He bought fluorescent paints after that and began experimenting. His work has been on display in New York City and Buffalo, where he went to college. Since returning to Schenectady, he has come to know local artists of all kinds. With the help of some friends, he recruited dozens of them to show their work Friday.
Alyssa Mitchell had only shown her work at Bonobo Café in Albany and in her Etsy shop online at lyssadee.com. She got a call this week asking if she’d like to haul an exhibit out to Proctors.

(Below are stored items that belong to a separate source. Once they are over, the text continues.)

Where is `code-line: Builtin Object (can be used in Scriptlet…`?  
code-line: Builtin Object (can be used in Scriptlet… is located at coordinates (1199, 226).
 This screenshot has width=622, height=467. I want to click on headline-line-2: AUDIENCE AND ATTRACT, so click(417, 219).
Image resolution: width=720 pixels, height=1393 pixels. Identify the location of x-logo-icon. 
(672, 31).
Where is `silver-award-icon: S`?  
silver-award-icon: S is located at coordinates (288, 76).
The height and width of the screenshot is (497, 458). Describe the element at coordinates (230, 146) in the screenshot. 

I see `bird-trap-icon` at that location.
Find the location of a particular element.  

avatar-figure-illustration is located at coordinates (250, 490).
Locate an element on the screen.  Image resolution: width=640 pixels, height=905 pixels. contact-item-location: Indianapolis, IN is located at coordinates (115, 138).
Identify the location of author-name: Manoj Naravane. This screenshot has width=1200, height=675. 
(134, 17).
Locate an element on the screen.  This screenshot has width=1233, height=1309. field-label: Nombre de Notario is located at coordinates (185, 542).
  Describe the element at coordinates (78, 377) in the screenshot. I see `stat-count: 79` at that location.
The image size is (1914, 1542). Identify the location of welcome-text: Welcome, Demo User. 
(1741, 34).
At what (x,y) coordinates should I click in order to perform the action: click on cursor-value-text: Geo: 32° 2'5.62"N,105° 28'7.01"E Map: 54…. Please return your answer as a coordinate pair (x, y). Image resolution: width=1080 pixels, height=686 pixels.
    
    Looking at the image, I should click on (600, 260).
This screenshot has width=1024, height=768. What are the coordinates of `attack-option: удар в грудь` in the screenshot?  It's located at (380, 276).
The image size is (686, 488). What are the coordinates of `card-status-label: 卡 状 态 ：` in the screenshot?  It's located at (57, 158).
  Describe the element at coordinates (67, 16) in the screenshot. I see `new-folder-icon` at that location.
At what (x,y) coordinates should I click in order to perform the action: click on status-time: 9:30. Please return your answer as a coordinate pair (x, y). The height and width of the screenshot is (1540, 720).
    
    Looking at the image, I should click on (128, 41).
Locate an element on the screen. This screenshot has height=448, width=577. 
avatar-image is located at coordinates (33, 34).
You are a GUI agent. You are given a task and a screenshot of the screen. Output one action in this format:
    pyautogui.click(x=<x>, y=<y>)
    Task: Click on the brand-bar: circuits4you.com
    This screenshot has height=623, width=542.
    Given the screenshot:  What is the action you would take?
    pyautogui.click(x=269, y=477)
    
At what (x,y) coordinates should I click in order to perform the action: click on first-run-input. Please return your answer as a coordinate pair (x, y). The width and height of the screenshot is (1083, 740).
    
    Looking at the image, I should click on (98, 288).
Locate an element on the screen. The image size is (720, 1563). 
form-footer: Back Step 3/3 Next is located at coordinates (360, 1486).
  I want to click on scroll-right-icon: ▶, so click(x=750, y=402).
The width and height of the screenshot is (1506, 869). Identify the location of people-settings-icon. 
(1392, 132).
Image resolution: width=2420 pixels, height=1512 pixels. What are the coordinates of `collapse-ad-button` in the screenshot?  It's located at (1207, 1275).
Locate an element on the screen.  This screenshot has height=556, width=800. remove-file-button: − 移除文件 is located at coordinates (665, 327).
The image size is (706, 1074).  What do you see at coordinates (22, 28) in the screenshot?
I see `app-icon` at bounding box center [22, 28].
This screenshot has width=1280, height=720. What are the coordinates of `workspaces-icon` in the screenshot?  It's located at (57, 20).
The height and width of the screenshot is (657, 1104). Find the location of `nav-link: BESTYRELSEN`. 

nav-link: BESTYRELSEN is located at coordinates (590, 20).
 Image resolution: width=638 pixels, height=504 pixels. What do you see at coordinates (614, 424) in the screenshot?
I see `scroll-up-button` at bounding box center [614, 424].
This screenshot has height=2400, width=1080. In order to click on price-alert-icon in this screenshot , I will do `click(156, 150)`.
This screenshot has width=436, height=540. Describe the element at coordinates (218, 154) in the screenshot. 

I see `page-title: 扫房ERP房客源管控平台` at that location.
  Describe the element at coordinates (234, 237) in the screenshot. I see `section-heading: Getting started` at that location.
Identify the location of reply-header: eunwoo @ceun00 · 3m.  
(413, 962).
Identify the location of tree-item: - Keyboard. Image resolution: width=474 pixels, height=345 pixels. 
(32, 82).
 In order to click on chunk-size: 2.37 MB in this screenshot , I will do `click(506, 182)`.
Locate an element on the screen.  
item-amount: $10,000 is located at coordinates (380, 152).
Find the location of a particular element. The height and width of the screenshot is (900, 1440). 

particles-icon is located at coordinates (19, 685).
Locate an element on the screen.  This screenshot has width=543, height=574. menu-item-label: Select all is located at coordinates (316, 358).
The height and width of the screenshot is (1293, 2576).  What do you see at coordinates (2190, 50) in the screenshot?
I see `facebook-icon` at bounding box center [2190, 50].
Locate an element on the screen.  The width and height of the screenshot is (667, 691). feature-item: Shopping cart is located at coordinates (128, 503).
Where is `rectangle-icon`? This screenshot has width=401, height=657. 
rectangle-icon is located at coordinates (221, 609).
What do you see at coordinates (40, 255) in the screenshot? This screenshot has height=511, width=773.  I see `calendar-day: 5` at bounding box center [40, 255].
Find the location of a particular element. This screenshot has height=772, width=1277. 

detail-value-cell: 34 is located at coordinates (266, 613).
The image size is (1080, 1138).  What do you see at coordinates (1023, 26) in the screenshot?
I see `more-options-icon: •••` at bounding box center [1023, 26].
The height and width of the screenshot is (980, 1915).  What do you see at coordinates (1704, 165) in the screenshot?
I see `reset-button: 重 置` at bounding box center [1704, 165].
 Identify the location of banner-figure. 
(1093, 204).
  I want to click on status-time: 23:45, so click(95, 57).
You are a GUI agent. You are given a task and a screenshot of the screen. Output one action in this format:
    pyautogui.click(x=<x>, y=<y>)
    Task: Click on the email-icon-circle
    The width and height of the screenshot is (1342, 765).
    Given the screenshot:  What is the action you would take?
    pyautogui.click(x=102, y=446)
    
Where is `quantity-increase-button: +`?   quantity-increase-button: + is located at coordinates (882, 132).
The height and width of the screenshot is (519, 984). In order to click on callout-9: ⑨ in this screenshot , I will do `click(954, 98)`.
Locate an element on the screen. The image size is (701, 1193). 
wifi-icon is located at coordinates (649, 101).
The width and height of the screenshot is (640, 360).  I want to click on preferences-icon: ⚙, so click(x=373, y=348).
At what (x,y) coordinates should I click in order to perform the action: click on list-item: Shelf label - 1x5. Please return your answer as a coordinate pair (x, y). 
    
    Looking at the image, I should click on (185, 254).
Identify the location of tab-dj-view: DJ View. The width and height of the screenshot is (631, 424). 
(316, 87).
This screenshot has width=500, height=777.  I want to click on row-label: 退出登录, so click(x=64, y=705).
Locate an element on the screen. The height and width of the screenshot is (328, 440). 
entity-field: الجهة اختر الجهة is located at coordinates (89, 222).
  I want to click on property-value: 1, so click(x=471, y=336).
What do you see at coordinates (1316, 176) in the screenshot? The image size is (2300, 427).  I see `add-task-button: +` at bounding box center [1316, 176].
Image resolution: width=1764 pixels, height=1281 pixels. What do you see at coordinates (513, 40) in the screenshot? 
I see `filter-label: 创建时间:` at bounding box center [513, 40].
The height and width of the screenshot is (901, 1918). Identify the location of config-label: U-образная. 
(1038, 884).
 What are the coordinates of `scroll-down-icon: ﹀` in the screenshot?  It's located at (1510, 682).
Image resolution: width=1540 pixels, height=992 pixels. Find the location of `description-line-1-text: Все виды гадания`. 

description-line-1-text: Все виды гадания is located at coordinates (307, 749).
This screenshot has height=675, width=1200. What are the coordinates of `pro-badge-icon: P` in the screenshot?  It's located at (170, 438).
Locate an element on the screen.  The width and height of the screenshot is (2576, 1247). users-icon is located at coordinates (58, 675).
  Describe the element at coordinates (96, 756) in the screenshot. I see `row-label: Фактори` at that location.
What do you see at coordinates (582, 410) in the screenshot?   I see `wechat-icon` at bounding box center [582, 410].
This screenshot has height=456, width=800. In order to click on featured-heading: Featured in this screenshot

So on Friday, the 25-year-old Albany woman sat next to a table covered in yellow cloth and topped with a vase of dried flowers and a dozen whimsical prints she draws by hand and digitally colors. There was a bike with a bouquet of flowers spilling out of a straw basket and bow tie-wearing birds drawn in thin scratches and clusters of teardrops filled in with pink watercolor, eggshell blues, watermarked yellows and aquatic greens.
“I’ve been doing art all my life,” she said. “I used to use a pen tool to trace around the design, but it looked too perfect, which is something I didn’t really like. So I’ve been doing more hand drawings. I like imperfections a lot. It has a fresh and quirky quality to it. I also really like flat images without perspective and folk art. I don’t know why, but I really am drawn to flatness.”
Eighteen-year-old Shannon Curtis brought a different style to Art Night, choosing to exhibit darker works — a fang-bearing spider with horns drawn in black ink, a bleak vista of snow and icicles borne from a perpetual solar eclipse, a close-up look into the eyes of a forlorn chimpanzee.
She has been to prior iterations of Art Night as an onlooker, but was asked to exhibit this time by her sister, who helped revive the event.
“This is a good way for people like me to get out and show another side of themselves,” she said.